North Korea-linked Lazarus Group suspected in ~KRW 45B ($30M) Upbit Solana hack
Security researchers and South Korean authorities suspect the North Korea-linked Lazarus Group (APT38) stole about KRW 44.5–45 billion (≈$30–31M) in Solana-related assets from Upbit on November 27. Dunamu, Upbit’s operator, confirmed an unauthorized transfer of KRW 44.5 billion in Solana-affiliated assets to an unknown wallet and said it will cover the full loss from company funds to protect customers. The exchange launched an emergency security review, began moving assets to cold storage, attempted to freeze relevant on-chain transactions, and ordered a full audit of deposit/withdrawal systems beyond Solana.
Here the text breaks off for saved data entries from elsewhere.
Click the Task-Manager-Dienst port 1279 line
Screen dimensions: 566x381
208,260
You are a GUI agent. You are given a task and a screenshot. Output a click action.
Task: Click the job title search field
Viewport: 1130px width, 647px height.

Cybersecurity firm GoPlus earlier reported the breach exploited hot-wallet key management and internal network weaknesses while cold wallets remain intact; attackers routed assets through multiple DEXs and moved some funds (reported transfers of SOL to Binance) to launder proceeds. Authorities plan an on-site investigation; South Korean agencies and media flagged tactics consistent with Lazarus: rapid execution, symbolic timing, and professional laundering steps. For traders: the incident directly involves Solana (SOL) liquidity and could increase short-term selling pressure or withdrawal scrutiny on venues handling SOL. Laundering via DEXs and CEXs may prompt regulatory action, exchange withdrawal freezes, or delistings for affected tokens. This remains an evolving operational-risk story — monitor on-chain movements, centralized exchange behaviors, and official updates before adjusting positions.
Bearish
Short-term: Bearish for SOL. The confirmed unauthorized transfer of ~KRW 44.5B in Solana assets directly reduces available liquidity and increases selling pressure as stolen funds are routed through DEXs and CEXs. Market participants often react to high-profile exchange breaches with withdrawals, margin calls and short-term price weakness for the affected asset. Centralized exchanges may temporarily tighten SOL withdrawals or list riskier SOL trading pairs, increasing volatility. Medium/long-term: Mixed to neutral. Dunamu’s pledge to cover customer losses and intact cold wallets reduce counterparty risk for Upbit users, which can limit systemic contagion. If regulators and exchanges tighten AML controls, that could compress illicit flow but also temporarily reduce on-chain liquidity and trading volumes for SOL. Reputational damage to exchange security and repeated state-linked attacks may weigh on investor sentiment for SOL and centralized venues handling it. Traders should monitor on-chain flows, suspicious SOL deposits to exchanges, Binance/major CEX handling of flagged funds, and official investigation updates before initiating large directional bets.